Here, we are taking a simple and small dataset so as to see and visualize the decision tree easily.

# import dataset
# dataset = pd.read_csv('Data.csv')
# alternatively open up .csv file to read data
dataset = np.array(
[['Asset Flip', 100, 1000],
['Text Based', 500, 3000],
['Visual Novel', 1500, 5000],
['2D Pixel Art', 3500, 8000],
['2D Vector Art', 5000, 6500],
['Strategy', 6000, 7000],
['First Person Shooter', 8000, 15000],
['Simulator', 9500, 20000],
['Racing', 12000, 21000],
['RPG', 14000, 25000],
['Sandbox', 15500, 27000],
['Open-World', 16500, 30000],
['MMOFPS', 25000, 52000],
['MMORPG', 30000, 80000]
])
# print the dataset
print(dataset)

[[‘Asset Flip’ ‘100’ ‘1000’]
[‘Text Based’ ‘500’ ‘3000’]
[‘Visual Novel’ ‘1500’ ‘5000’]
[‘2D Pixel Art’ ‘3500’ ‘8000’]
[‘2D Vector Art’ ‘5000’ ‘6500’]
[‘Strategy’ ‘6000’ ‘7000’]
[‘First Person Shooter’ ‘8000’ ‘15000’]
[‘Simulator’ ‘9500’ ‘20000’]
[‘Racing’ ‘12000’ ‘21000’]
[‘RPG’ ‘14000’ ‘25000’]
[‘Sandbox’ ‘15500’ ‘27000’]
[‘Open-World’ ‘16500’ ‘30000’]
[‘MMOFPS’ ‘25000’ ‘52000’]
[‘MMORPG’ ‘30000’ ‘80000’]]

# select all rows by : and column 1 
# by 1:2 representing features 

X = dataset[:, 1:2].astype(int)
# print X 
print(X)

array([[ 100],
[ 500],
[ 1500],
[ 3500],
[ 5000],
[ 6000],
[ 8000],
[ 9500],
[12000],
[14000],
[15500],
[16500],
[25000],
[30000]])

x will be a 2d array with only one feature, as algorithm needs a 2d array of features.

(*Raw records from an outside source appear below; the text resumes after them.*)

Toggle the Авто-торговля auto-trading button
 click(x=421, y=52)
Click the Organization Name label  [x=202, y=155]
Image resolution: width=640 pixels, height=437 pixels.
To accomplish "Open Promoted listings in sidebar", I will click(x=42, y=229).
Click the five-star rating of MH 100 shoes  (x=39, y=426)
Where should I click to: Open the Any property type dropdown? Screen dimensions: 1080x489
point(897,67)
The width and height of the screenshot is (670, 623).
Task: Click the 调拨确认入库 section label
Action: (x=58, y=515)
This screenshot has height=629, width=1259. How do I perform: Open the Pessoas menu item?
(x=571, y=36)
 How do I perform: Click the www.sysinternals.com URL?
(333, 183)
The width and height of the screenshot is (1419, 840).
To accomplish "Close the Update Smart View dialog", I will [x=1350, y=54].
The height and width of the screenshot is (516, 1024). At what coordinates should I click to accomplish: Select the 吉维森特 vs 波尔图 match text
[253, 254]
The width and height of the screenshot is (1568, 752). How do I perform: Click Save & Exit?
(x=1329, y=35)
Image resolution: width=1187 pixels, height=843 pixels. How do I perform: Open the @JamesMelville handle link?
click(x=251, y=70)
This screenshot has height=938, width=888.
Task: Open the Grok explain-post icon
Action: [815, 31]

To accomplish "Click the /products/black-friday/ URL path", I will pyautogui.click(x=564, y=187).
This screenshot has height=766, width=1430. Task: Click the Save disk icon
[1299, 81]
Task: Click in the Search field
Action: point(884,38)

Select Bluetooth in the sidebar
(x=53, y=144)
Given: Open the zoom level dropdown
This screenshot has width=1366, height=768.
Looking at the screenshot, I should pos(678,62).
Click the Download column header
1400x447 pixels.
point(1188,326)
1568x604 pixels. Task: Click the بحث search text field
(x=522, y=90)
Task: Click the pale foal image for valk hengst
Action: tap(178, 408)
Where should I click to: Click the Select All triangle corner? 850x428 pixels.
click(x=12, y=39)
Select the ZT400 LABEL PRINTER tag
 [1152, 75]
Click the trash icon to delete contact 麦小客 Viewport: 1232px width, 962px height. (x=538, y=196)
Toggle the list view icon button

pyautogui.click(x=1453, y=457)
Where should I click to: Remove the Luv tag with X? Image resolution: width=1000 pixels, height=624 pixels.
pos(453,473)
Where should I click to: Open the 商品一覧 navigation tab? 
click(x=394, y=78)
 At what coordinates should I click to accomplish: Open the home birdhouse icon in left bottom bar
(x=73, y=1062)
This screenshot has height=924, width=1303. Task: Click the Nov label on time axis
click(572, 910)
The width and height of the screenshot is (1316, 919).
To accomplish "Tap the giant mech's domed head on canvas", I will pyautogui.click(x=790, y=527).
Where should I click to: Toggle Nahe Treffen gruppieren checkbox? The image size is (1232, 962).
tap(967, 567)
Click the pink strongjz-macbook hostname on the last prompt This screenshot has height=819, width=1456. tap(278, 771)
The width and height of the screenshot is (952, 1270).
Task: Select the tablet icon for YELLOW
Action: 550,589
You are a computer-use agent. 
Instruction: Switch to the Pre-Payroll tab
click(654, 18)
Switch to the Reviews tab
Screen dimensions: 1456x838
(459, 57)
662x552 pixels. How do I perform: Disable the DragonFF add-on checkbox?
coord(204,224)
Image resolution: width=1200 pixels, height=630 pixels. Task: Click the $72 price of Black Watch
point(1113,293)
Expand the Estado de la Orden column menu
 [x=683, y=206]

# select all rows by : and column 2 
# by 2 to Y representing labels 
y = dataset[:, 2].astype(int)
# print y 
print(y)

array([ 1000, 3000, 5000, 8000, 6500, 7000, 15000, 20000, 21000,
25000, 27000, 30000, 52000, 80000])

# import the regressor 
from sklearn.tree import DecisionTreeRegressor
# create a regressor object 
regressor = DecisionTreeRegressor(random_state = 0)
# fit the regressor with X and Y data 
regressor.fit(X, y)

DecisionTreeRegressor(criterion=’mse’, max_depth=None, max_features=None,
max_leaf_nodes=None, min_impurity_decrease=0.0,
min_impurity_split=None, min_samples_leaf=1,
min_samples_split=2, min_weight_fraction_leaf=0.0,
presort=False, random_state=0, splitter=’best’)

Here, the algorithm takes the default values of the parameters. We can change these parameters according to the conditions.

# predicting a new value
# test the output by changing values, like 3750 
y_pred = regressor.predict(3750)
# print the predicted price 
print("Predicted price: % d\n"% y_pred)

Predicted price: 8000

# export the decision tree to a tree.dot file 
# for visualizing the plot easily anywhere 
import pydotplus
dot_data = export_graphviz(regressor, out_file=None,
                          feature_names=['Production Cost'])'
# using the graph_from_dot_data to visualize the tree formed by the regressor
graph = pydotplus.graph_from_dot_data(dot_data)
graph.write_pdf("tree.pdf")

Here, we are graph_from_dot_data function, which takes the dot data file and convert the data into a tree in the form of pdf which is easy to visualize.

So my tree looks like this:

Each node contains four fields, let's see them one by one:

• Production Cost <= 20750.0 : This field is the condition on which every node is splitting and on the basis of its result we will decide the child of the node on which we have to proceed.
• mse = 440302295.918 : Mse stands for mean square error. It the basis to decide the value for the condition of each node. The one with the highest mse is taken on the root node.
• samples = 14 : This field tells the number of samples in each node. As we can observe that the root node consists of all 14 samples, each node is the sum of their child and each leaf node has only one sample which tells the algorithm that it is the leaf node or the output node.
• value = 21464.286 : This field is used in the leaf node. This field is the output of the algorithm. We will see the value of the leaf node on which we have reached to find the output.